And I think about TV and radio constantly. I've seemingly struck out with a morning TV show here and a couple of radio programs, but I did successfully pitch one particular radio program for a short segment in December. That was a good pitch. I played off a segment the host just did and I was specific. Which is what I always do anyway.

This weekend I'm in Cleveland and I even researched the radio stations here ahead of time and pitched one of them. It was last minute, but you never know. Next I'll be looking at DC TV stations for the day after Thanksgiving. Another longshot, yes. But my latest pitch is very specific -- tips to help people with their job hunt, which should be appealing.

The goal is to use radio to leverage up to local TV to leverage up to, dare I say it, national TV. Sounds crazy, but I really believe I've got something good here. An audience member at my first speech called me "charismatic," which is something I definitely am not in real life. But on stage and in front of the camera?

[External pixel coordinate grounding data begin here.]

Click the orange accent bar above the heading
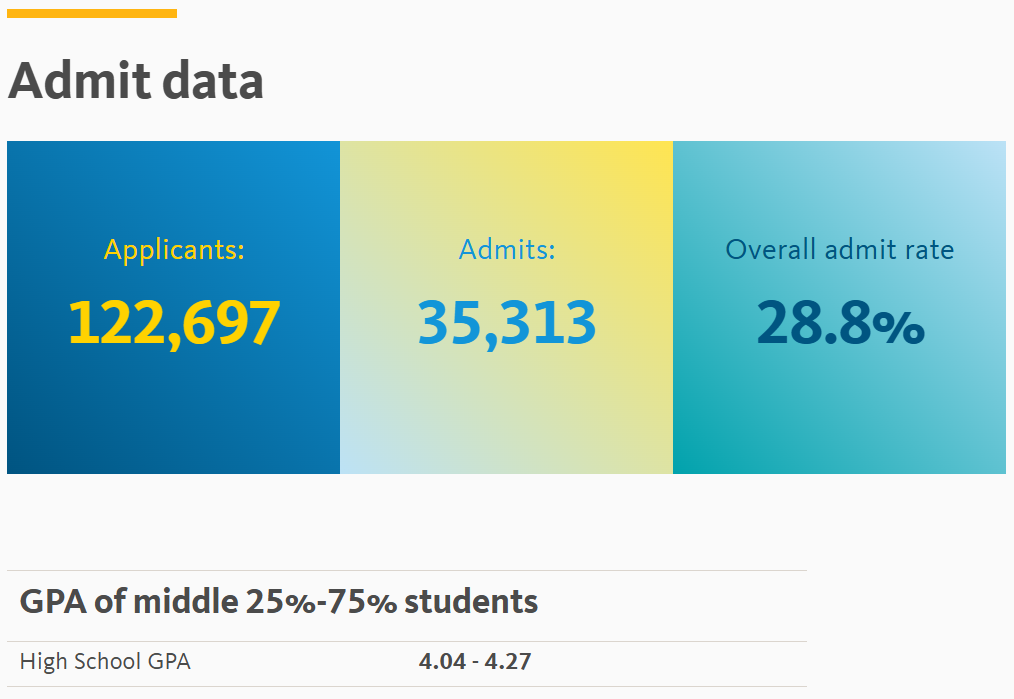Image resolution: width=1014 pixels, height=699 pixels. 92,14
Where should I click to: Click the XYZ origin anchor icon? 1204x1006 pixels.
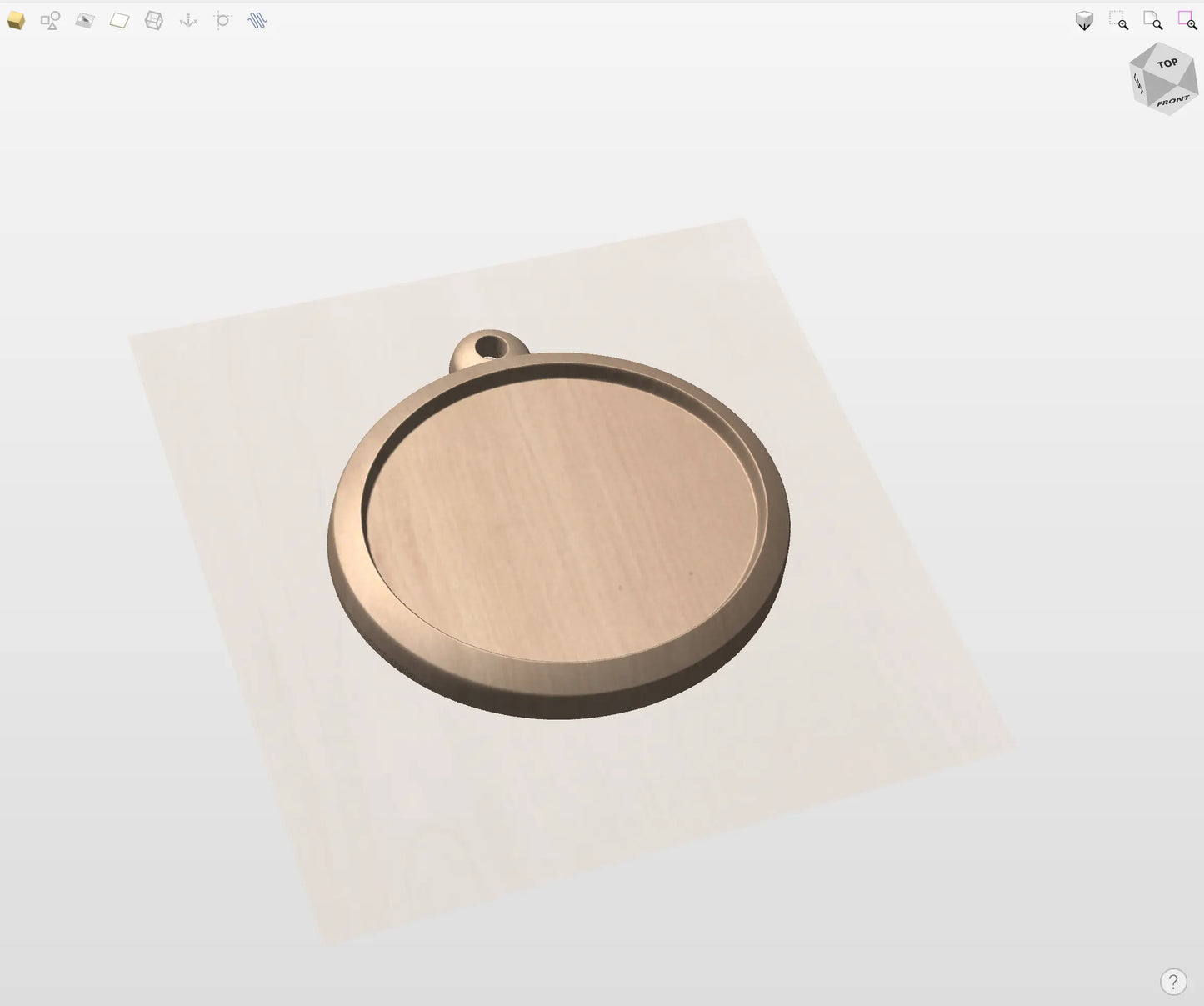click(188, 21)
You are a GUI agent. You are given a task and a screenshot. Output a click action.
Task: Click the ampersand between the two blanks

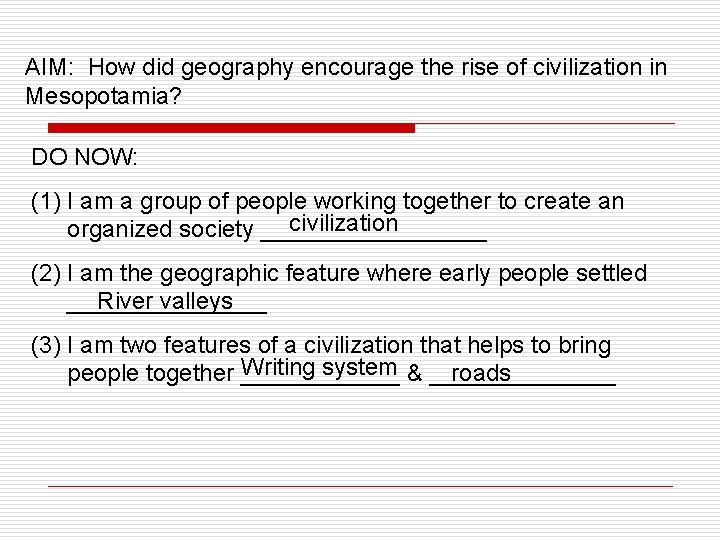click(x=414, y=373)
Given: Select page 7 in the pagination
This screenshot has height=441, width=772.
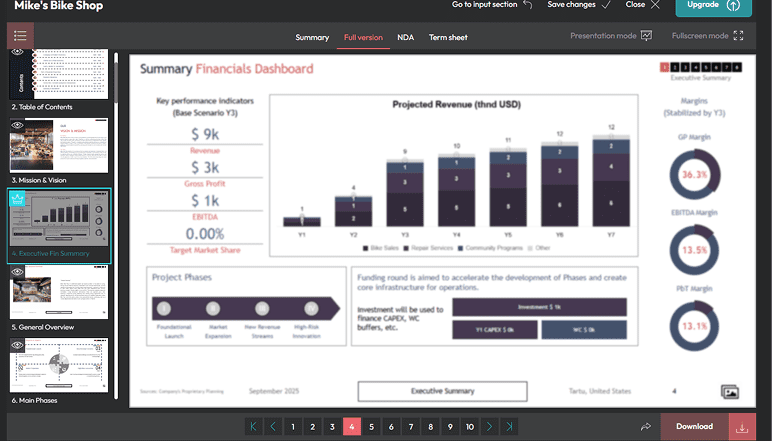Looking at the screenshot, I should pos(410,427).
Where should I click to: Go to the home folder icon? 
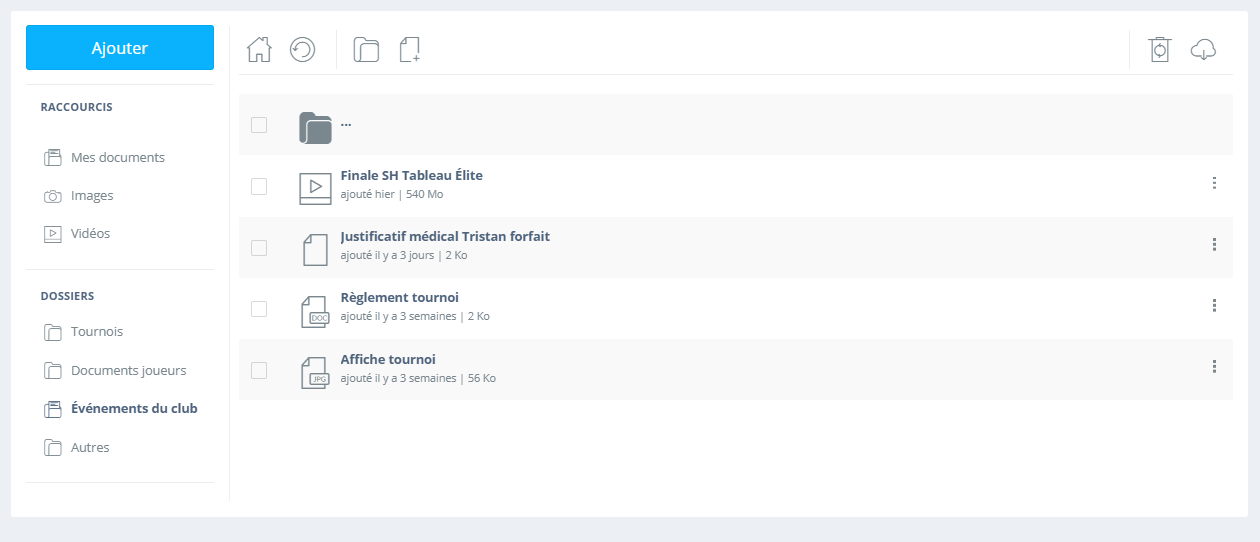click(259, 49)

Well, I am an actor, after all ...

Monday, October 24, 2011

Golf is NOT like riding a bicycle


I was out for a walk on a beautiful Saturday afternoon and I passed the Diversey driving range, as I do all the time. But this time I stopped and went in and hit a bucket of balls.

I think the last time I hit a golfball was almost five years ago. And it was at the driving range, not on a course, so I was a little, shall we say, rusty.

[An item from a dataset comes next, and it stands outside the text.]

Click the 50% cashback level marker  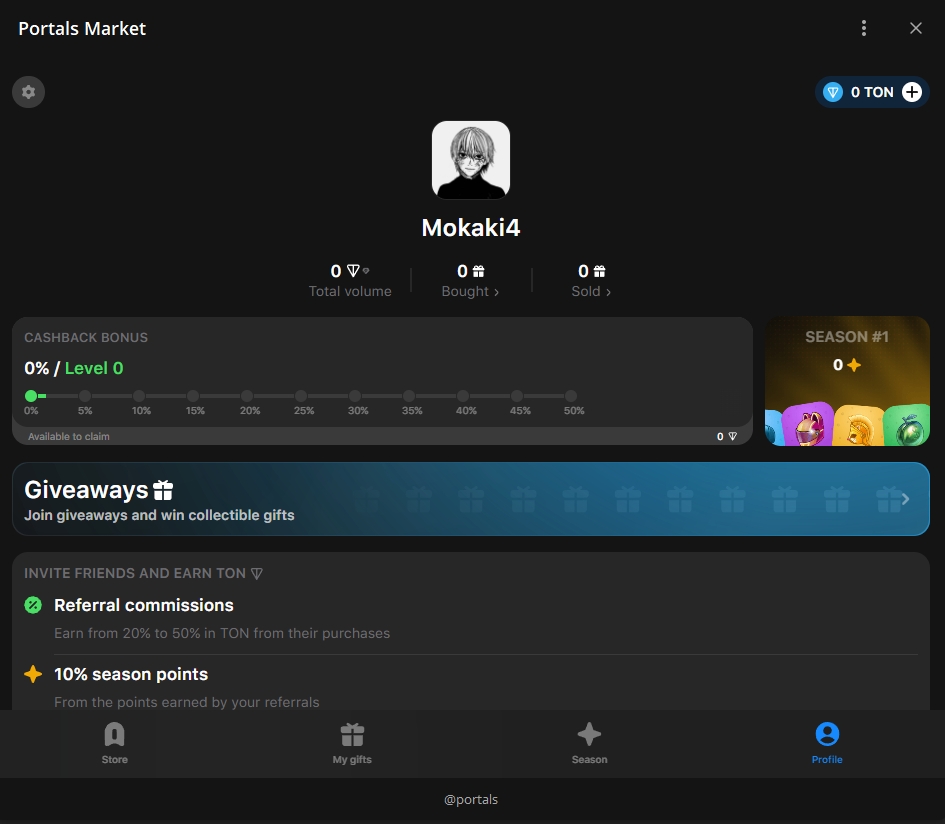[x=571, y=397]
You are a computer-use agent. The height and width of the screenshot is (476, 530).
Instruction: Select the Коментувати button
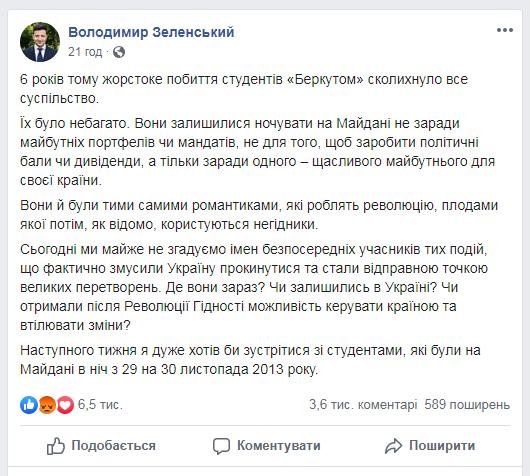click(266, 446)
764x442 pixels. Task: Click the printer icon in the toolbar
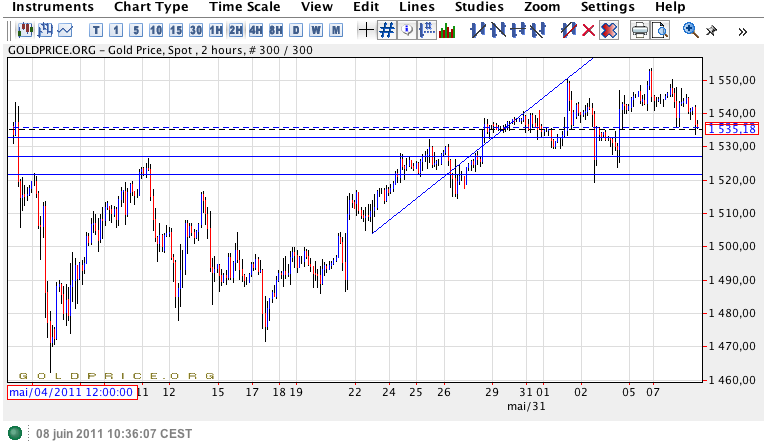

Rusty and stupid. One of the three irons I picked out was a left-handed club. Which I probably should have tried using since I wasn't having much luck with the right-handers.

What happened to my skills? I was never a great golfer, but I could manage to hit the ball. And my form, at least, was top-notch, as I always assure casting directors in auditions where I have to play a golfer ("Yes, I can credibly play a golfer and even swing the club well, as long as you're not too concerned with where the ball goes").

But this was terrible. I kept topping out, or topping off -- see, I don't even know the lingo. Just crunching the ball hard from the top, sending it into a massive low-angle top spin. It's a good thing I played from the upper tees or many of them wouldn't have been airborne at all!

I'm actually less concerned about how I play than how I look. I've never played more than once or twice a year. But I do want to look good when I swing a club. An instructor once told me I had one of the most natural swings he'd seen. And while it's entirely possible he was seeking to sell me extra lessons, I do feel I bring a certain elan to the game that I would hate to lose.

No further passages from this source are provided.